TASK TO CARRY OUT - Here are the records. Write out exactly the lines between the one holding "Click the Popular heart icon" and the one holding "Select the 久立转2", inclusive.

═════ INPUT DATA ═════

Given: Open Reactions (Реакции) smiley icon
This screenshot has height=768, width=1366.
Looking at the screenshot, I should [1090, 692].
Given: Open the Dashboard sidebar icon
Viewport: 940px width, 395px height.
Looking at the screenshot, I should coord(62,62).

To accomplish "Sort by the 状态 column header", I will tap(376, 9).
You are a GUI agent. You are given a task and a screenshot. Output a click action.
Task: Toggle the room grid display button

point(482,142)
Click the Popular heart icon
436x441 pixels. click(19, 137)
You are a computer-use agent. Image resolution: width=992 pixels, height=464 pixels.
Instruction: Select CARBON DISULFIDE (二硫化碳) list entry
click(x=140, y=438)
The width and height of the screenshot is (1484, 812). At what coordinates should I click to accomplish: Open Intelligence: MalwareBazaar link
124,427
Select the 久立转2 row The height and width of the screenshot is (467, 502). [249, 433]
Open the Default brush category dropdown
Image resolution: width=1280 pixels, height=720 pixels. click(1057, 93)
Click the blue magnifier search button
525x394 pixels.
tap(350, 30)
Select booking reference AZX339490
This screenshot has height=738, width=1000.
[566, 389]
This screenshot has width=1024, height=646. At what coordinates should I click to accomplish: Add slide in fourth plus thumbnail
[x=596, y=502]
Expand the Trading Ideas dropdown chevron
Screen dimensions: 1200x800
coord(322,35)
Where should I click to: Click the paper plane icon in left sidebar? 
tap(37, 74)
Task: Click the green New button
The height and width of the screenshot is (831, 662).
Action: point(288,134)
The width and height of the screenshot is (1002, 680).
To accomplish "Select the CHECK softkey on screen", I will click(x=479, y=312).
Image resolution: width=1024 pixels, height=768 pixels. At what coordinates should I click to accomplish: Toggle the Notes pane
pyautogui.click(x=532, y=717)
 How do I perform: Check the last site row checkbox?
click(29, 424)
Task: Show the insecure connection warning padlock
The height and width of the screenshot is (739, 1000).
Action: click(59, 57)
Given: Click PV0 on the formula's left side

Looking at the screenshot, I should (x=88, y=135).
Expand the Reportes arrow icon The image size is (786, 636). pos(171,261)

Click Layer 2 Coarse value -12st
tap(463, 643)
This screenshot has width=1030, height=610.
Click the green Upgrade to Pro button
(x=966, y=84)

═════

OUTPUT OF THE TASK -
Click the Popular heart icon
436x441 pixels. click(19, 137)
You are a computer-use agent. Image resolution: width=992 pixels, height=464 pixels.
Instruction: Select CARBON DISULFIDE (二硫化碳) list entry
click(x=140, y=438)
The width and height of the screenshot is (1484, 812). At what coordinates should I click to accomplish: Open Intelligence: MalwareBazaar link
124,427
Select the 久立转2 row The height and width of the screenshot is (467, 502). [249, 433]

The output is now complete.